Context
I have a large OSGi-based (Equinox 3.9/Eclipse RCP 4.4) application, with a few "optional" bundles. Each of these optional bundles provide alternative user interfaces and some extra services (through SCR components) that are applicable only to a subset of our customers.
The application is always distributed as a pre-packaged installation (that is, we do not use P2 nor any other automatic provisionning mecanism). Until recently, we built a different pre-packaged installation for each customer that needed some optional bundles. The number of optional bundles is now growing up, and so does the number of custom pre-packaged installations to be built.
So we would like to build only one installation package to be delivered to all customers, containing all optional bundles, and then decide at runtime which optional bundles shall be launched. But here's the twist: the set of optional features to be enabled is known only after the user has authenticated himself with the server. That is, some end-users have access to multiple accounts, each giving access to a distinct set of optional features to be enabled. Consequently, optional bundles must remains unavailable until the user log-in, and then, only allowed optional bundles should be loaded. Since these optional bundles make contributions through various extenders (Eclipse's Plugin registry, SCR and Blueprints), it means that optional bundles must not be allowed to reach the RESOLVED state until it has been determined that they are indeed authorized to launch. It must also be possible to load and unload those optional bundles, as the user log-in and log-out of a specific server account.

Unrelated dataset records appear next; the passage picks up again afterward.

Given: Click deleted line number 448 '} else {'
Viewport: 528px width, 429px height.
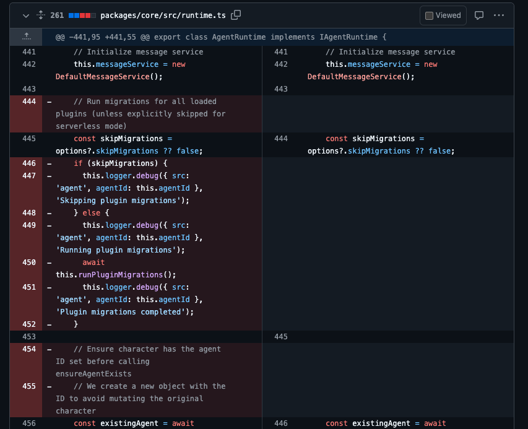Looking at the screenshot, I should point(28,213).
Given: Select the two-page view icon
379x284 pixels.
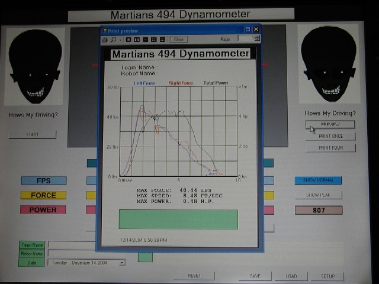Looking at the screenshot, I should click(x=137, y=39).
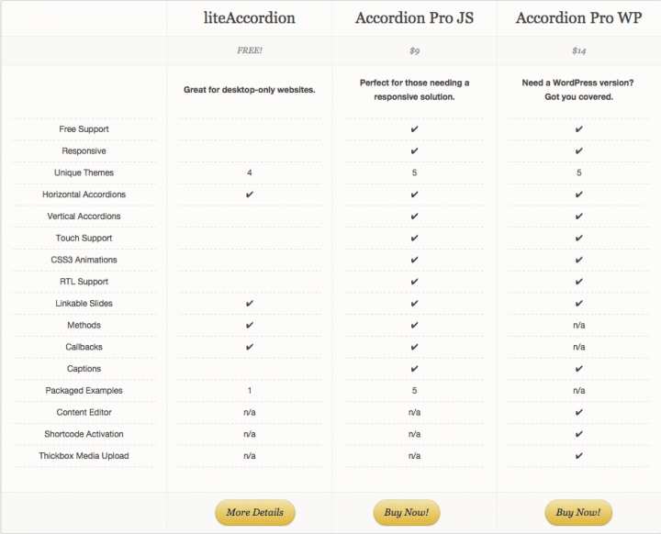Click Free Support checkmark for Accordion Pro JS
The image size is (661, 534).
415,129
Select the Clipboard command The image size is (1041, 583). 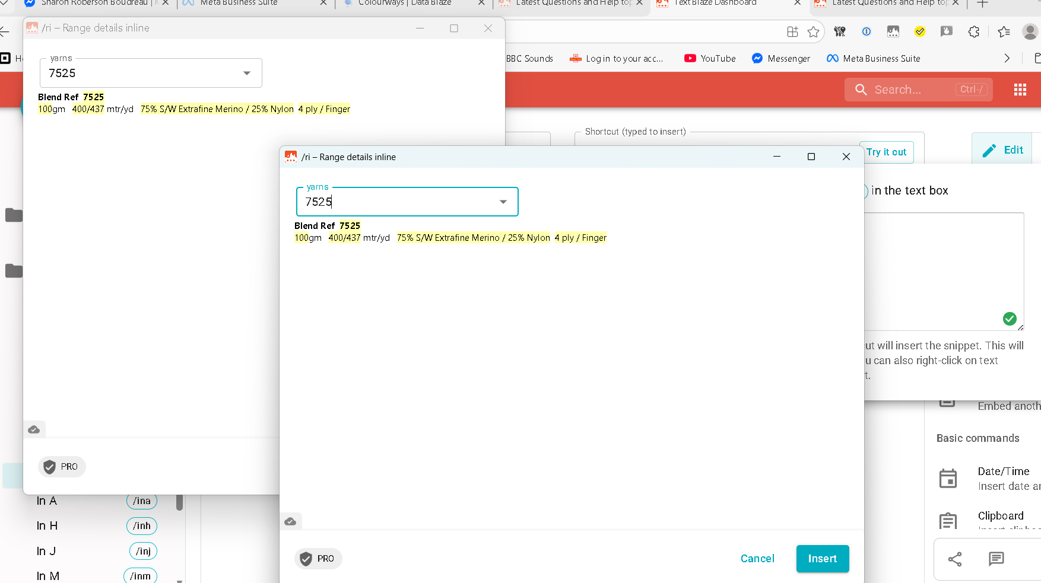point(1001,516)
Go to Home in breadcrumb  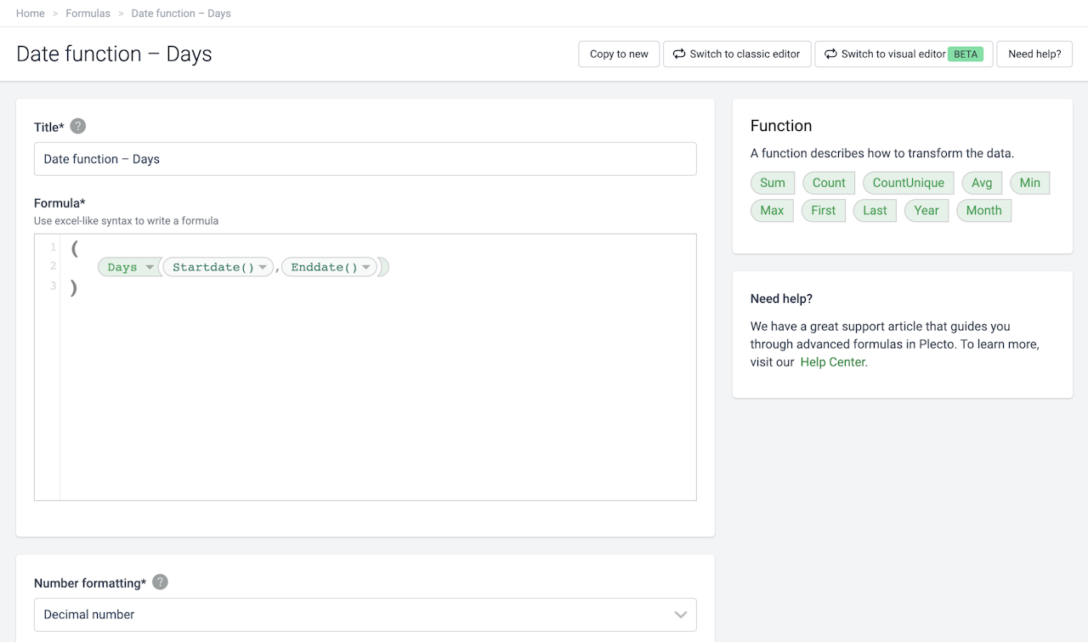[31, 14]
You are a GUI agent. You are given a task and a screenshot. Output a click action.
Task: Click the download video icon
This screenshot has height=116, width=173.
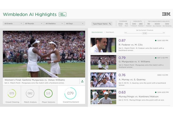[82, 81]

Potential solutions and questions
I have identified a few potential solutions, but have unresolved questions to each of them. So I only really need proper positive answers to all questions of any of the following scenario.
Have optional bundles require some "enabling" capability. That would be, I think, the cleanest approach. Optional bundles would add something like "Require-capability: com.acme.optionalfeatures; identifier=my-custom-feature-identifier". At runtime, the capability would remains unresolved until the user is authentified, so extenders would automaticlay ignore that bundle. The bundle would automaticaly change state once the enabling capability is registered. That's great. But here are the missing parts: a) How can I register new capabilities namespace? b) Can I dynamically alter a bundle's provided capability, and if so, how can I do so? c) (if (b) is not possible) Can I dynamically register a new "Resource" with new capabilities, and if so, how can I do so?

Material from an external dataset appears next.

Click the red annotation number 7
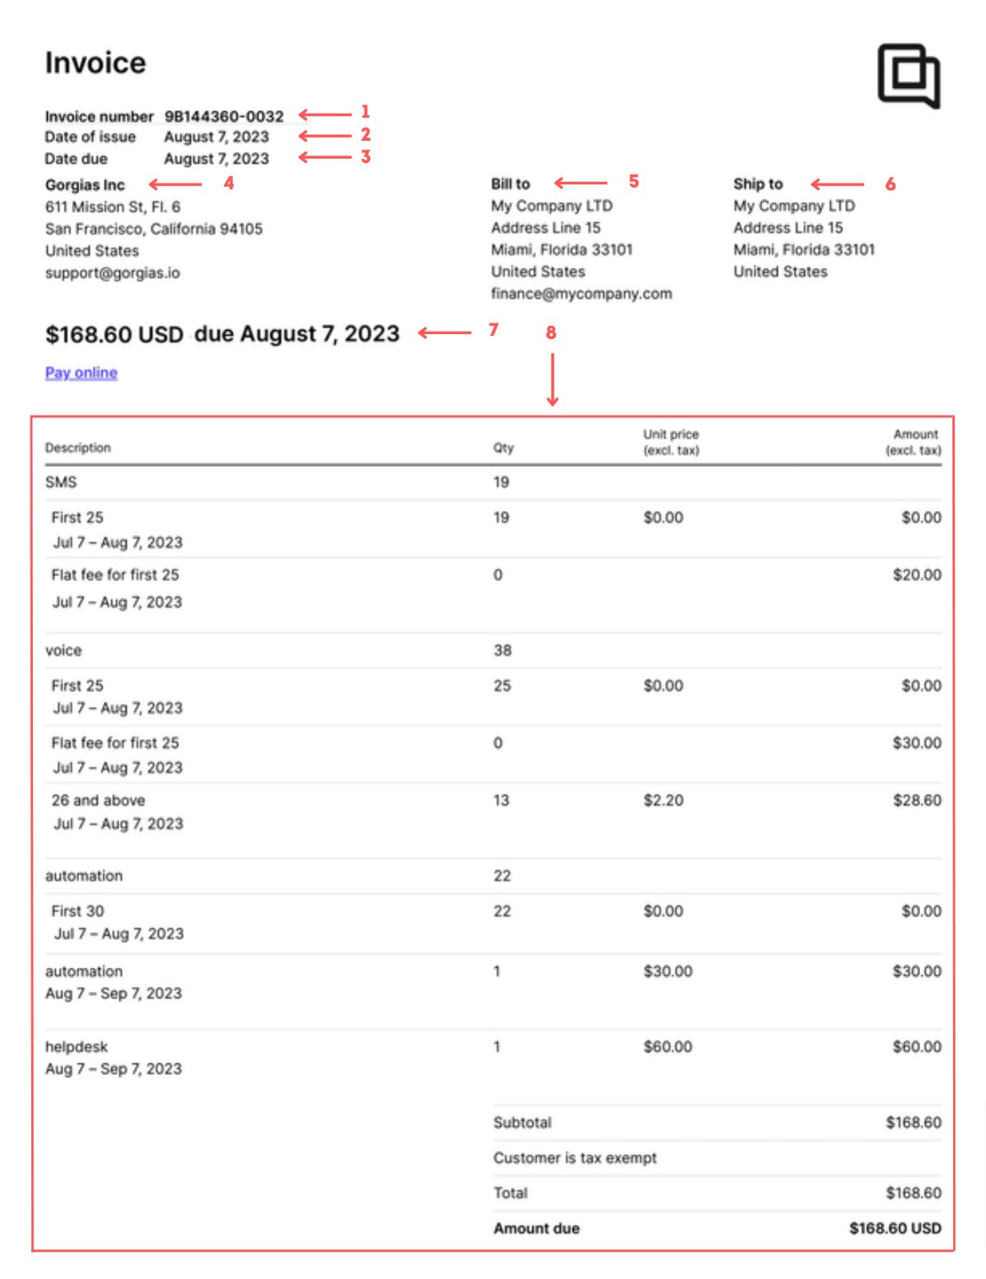The width and height of the screenshot is (986, 1279). (494, 330)
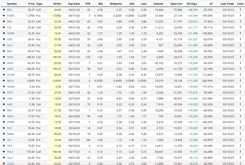Open the COIN ticker link
The width and height of the screenshot is (245, 165).
pyautogui.click(x=10, y=163)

Have optional bundles import some "enabling" package. That is a variant on the previous scenario, which might be easier to manage than custom capability namespaces... Those "enabling packages" could then come into existance through "dynamicaly created" packages. That is, some manager bundle would call BundleContext#installBundle(String, InputStream), with a ByteArrayInputStream, returning a dynamically generated bundle archive containing a Manifest.MF which export appropriate "enabling packages". Sounds simple enough, but several components along the toolchain (the IDE, PDE, P2, Product Export...) will complain about the fact that these required packages doesn't exist. To avoid those issues, the require-package header would need to be added dynamically at the time is is installed into the framework. But is there any mechanism that allow a bundle's headers to be altered that early (that is as soon as the bundle is installed into the framework)? Class Weaving is not applicable here.
Have optional bundles all require a single enabling package (all the same), which indeed exists. Then a Resolve Hook would filter out the bundle exporting that package from potential wiring candidates when the optional bundle has not yet been authorized. But how can I later request that all bundles be reconsidered for resolving when the user log-in or log-out?
Excluded solutions
The following solutions have already been excluded:
Putting optional bundles in distinct directories, then use BundleContext#installBundle(...) to enable thse bundles. Though this solution does indeed work at deploy time, it impose a significant burden on development (because bundles are then at some hard-to-predict folder, relative to the workspace, local git configuration, test environment and so one, making it impossible to properly build the location to be provided to #installBundle). The packaging procedure also become much more complex, as we need first to move apart those optional bundles, and then, to update several Equinox/P2 configuration files to prevent them to locate these now missing bundles.
Prevent optional bundles from being activated by conditionaly throwing an exception form their activator. This would simply not solve our problem, since option bundles would still be allowed to reach the RESOLVED state, and therefore be able to make contributions by the intermediate of extenders.
Use P2 to install new features at runtime. The problem here is that changes to the list of bundles made through P2 1) are inherently persistant (which means that optional features will automatically be reanabled at the next launch) and 2) require a framwork restart to be properly accomplished.
Note: We have no "security"-related concerns about the fact that those extra bundles are actualy distributed to users that do not require them. I know that users might easily hack the installation in order to force the launch of some optional bundles. This pose no significant issue.